In 2013, Pope Francis announced that he would call for a Synod of Bishops in October 2013 to address the Catholic Church’s pastoral challenge in dealing with the social and spiritual crisis affecting the family. To prepare for the Extraordinary General Assembly, he requested that the world’s bishops provide an assessment of Catholics’ attitudes and understandings of relevant Church teachings. Summaries of the responses will be discussed in the first synod, which will be followed by an Ordinary General Assembly in 2015 that will seek working guidelines in the pastoral care of families.

In early December 2013, Bishop Robert E. Guglielmone invited South Carolina Catholics to give their response to the promotion and acceptance of Catholic teachings on marriage and the family, and the cultural and social challenges to those teachings. A questionnaire, and the Vatican’s full-length preparatory document and questions, were posted on the diocesan website.

Over 1,200 people in the Diocese of Charleston responded to the questionnaires. It is important to note, however, that a variety of factors affect the response to any survey, such as the way it was administered, the time it was available, the amount of questions answered by participants, and whether respondents were active Catholics, just to name a few.

    The responses did share some common themes, however.

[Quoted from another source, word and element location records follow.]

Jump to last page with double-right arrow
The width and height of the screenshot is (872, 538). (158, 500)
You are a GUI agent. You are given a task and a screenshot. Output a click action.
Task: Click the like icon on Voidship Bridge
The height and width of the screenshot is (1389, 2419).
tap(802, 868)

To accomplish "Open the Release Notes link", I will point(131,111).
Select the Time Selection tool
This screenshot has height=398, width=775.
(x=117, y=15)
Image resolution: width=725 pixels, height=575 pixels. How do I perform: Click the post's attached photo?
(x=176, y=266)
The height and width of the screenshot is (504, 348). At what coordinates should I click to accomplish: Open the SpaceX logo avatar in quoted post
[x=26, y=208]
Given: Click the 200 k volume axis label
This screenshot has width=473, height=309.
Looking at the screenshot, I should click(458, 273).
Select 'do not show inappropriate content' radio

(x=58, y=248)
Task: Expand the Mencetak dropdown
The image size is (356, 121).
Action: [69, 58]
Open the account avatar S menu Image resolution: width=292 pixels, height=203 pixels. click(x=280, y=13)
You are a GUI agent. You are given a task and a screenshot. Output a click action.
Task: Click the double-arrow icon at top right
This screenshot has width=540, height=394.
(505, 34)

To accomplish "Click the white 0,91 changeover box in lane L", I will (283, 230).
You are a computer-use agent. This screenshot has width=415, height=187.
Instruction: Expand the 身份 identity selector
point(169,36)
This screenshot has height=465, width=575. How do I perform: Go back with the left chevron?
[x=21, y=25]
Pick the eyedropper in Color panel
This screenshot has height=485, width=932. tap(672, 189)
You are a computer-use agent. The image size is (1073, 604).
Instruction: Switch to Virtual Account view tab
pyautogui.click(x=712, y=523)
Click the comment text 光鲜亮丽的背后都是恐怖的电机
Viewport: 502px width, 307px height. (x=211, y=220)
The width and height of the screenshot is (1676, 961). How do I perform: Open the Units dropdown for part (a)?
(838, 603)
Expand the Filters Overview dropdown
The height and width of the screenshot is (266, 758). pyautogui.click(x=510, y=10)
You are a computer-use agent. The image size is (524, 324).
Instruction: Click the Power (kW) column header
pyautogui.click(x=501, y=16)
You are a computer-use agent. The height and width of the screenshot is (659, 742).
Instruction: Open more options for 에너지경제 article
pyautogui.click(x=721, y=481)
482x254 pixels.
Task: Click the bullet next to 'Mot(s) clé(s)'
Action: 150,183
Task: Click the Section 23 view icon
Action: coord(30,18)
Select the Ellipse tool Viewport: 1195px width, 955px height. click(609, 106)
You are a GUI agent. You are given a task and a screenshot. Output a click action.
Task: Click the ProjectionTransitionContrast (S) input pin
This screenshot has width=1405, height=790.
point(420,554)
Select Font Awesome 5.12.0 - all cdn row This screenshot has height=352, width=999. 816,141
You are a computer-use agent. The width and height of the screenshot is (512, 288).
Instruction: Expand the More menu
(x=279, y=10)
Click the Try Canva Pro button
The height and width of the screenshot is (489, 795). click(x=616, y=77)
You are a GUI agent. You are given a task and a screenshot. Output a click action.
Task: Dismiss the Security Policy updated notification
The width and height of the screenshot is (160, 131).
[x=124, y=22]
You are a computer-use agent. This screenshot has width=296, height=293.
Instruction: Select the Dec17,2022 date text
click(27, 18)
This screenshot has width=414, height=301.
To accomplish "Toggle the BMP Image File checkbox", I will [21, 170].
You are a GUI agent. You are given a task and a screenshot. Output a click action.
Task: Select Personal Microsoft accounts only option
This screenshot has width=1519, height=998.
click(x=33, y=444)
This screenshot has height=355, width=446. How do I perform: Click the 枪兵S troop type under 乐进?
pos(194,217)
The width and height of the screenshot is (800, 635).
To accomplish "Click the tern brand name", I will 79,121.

  • The Church’s teachings on the family are generally understood by the faithful, but more needs to be done to teach Catholics and secular society.
  • The traditional understanding of marriage as existing between one man and one woman for life is accepted, but more pastoral support is needed for people in same-sex unions and for their children.
  • Families have to work harder to pass the faith on to their children.
  • Cohabitation of unmarried people is common.
  • More pastoral support is needed for divorced Catholics and those remarried outside the Church.
  • Respondents also feel that most Catholics disagree with Church teaching on artificial contraception.